— start Data supplied —

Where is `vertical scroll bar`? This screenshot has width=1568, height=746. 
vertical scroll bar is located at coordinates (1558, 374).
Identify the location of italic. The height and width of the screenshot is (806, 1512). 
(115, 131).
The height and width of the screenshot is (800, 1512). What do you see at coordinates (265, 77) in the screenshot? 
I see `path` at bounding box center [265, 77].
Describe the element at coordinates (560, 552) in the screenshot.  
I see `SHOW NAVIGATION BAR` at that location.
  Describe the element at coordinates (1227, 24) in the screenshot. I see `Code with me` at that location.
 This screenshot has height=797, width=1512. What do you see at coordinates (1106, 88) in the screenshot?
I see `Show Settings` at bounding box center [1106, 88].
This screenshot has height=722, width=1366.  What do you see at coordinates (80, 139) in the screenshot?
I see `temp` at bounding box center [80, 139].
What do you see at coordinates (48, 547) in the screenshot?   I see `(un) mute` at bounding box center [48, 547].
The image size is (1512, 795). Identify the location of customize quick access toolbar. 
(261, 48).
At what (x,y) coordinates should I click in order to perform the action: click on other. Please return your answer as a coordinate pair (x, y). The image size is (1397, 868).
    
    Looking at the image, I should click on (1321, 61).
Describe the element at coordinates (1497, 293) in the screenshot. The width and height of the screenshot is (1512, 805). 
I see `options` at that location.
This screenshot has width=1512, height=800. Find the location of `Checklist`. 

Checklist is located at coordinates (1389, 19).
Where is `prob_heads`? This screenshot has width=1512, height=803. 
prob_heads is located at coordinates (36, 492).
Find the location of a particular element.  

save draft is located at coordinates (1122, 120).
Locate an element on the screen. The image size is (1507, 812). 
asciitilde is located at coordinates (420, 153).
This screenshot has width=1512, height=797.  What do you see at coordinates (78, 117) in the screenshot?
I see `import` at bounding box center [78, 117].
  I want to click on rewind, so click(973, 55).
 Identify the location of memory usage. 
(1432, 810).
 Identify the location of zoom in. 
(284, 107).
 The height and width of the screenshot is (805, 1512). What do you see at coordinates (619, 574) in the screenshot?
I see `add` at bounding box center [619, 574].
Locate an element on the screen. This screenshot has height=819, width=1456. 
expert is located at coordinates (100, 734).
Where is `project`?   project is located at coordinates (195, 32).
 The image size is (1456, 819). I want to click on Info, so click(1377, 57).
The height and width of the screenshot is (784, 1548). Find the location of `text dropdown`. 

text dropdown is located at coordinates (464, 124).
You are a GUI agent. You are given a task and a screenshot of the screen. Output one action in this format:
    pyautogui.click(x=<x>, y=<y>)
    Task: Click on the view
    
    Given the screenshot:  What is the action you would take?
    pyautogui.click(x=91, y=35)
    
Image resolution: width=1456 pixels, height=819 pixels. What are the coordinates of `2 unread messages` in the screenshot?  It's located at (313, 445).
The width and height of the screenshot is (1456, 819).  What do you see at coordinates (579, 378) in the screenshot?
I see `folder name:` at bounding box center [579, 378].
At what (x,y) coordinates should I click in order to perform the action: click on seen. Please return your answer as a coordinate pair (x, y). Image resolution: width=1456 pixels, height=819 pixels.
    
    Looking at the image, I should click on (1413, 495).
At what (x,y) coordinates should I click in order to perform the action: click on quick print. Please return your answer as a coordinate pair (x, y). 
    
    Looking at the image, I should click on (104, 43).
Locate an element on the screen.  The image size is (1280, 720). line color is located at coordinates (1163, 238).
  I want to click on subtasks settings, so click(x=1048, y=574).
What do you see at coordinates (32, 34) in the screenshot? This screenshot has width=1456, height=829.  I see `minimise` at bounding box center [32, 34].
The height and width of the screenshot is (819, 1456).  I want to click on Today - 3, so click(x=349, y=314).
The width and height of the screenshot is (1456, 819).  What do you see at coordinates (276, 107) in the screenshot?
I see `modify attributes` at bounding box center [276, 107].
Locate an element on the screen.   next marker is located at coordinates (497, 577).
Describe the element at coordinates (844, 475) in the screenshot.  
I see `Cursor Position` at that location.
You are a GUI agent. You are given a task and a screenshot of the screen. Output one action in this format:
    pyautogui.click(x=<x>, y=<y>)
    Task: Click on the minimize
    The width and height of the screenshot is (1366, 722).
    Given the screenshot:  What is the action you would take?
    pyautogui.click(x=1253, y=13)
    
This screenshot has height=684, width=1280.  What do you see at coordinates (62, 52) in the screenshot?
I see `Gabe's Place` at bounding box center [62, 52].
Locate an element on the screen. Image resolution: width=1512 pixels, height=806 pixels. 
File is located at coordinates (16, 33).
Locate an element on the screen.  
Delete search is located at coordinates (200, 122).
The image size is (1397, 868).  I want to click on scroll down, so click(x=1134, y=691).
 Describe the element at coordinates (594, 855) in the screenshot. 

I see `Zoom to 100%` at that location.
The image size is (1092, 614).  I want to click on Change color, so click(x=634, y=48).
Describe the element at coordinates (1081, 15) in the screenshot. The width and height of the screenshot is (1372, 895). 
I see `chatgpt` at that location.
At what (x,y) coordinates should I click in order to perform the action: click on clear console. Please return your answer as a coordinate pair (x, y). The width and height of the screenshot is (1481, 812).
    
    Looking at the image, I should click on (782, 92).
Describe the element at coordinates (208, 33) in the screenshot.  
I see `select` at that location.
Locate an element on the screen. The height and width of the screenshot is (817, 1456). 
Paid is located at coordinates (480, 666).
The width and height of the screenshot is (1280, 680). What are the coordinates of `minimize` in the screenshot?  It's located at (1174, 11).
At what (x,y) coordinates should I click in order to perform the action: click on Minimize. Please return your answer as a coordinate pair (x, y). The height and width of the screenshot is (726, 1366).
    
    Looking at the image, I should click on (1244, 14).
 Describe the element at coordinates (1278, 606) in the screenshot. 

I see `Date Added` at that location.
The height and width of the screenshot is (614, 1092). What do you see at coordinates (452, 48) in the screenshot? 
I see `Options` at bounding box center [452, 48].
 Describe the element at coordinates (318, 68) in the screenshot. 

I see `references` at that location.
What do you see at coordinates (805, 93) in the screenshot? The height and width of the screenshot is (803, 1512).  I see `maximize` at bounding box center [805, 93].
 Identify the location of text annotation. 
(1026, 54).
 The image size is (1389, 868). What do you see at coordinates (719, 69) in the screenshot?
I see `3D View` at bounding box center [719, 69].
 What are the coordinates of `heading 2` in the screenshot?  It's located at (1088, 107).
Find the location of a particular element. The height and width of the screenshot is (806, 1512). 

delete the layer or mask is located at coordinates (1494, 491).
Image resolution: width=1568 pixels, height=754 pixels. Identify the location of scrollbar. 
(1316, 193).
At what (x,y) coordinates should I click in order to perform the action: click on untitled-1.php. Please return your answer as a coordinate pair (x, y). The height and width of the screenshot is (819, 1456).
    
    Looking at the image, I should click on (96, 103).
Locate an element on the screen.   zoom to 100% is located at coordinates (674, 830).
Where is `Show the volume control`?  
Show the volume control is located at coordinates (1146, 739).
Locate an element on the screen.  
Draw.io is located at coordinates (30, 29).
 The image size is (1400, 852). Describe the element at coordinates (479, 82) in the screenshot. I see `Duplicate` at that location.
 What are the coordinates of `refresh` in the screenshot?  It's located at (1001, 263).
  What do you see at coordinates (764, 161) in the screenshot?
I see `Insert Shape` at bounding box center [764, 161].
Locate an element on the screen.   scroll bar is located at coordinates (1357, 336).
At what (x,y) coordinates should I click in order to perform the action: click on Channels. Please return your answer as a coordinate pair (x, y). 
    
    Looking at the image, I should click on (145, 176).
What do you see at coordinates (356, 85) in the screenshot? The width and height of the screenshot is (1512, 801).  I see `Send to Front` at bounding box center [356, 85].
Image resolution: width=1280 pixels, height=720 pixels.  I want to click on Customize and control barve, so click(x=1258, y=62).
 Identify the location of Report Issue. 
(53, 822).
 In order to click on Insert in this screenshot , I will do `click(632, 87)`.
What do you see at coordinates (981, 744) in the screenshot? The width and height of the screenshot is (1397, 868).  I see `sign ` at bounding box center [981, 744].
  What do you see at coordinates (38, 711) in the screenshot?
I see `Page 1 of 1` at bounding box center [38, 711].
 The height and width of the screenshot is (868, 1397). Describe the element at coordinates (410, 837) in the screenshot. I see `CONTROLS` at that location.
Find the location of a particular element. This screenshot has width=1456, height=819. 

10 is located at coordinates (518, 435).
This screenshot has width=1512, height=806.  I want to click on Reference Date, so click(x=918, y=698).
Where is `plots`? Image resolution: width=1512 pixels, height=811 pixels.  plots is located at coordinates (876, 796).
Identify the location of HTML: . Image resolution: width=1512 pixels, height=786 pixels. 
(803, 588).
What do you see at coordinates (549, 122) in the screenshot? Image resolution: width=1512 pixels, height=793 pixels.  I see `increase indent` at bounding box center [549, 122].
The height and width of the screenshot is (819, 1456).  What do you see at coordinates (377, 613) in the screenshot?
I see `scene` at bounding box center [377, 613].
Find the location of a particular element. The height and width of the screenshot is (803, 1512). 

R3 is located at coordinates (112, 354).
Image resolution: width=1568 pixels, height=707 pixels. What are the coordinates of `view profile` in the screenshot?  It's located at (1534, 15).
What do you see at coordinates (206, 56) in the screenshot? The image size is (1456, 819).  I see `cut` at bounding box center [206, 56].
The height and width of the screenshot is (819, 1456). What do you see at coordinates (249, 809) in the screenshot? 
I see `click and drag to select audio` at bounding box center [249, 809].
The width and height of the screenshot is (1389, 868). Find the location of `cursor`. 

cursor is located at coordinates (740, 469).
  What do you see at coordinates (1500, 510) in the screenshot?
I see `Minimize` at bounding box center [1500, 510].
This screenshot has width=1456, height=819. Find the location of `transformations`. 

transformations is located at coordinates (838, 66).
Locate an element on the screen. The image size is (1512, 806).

— end Data supplied —

Task directions »
Please count the lines in the data above that contain the string "Checklist" and reply with only that number.

Solved exercise »
2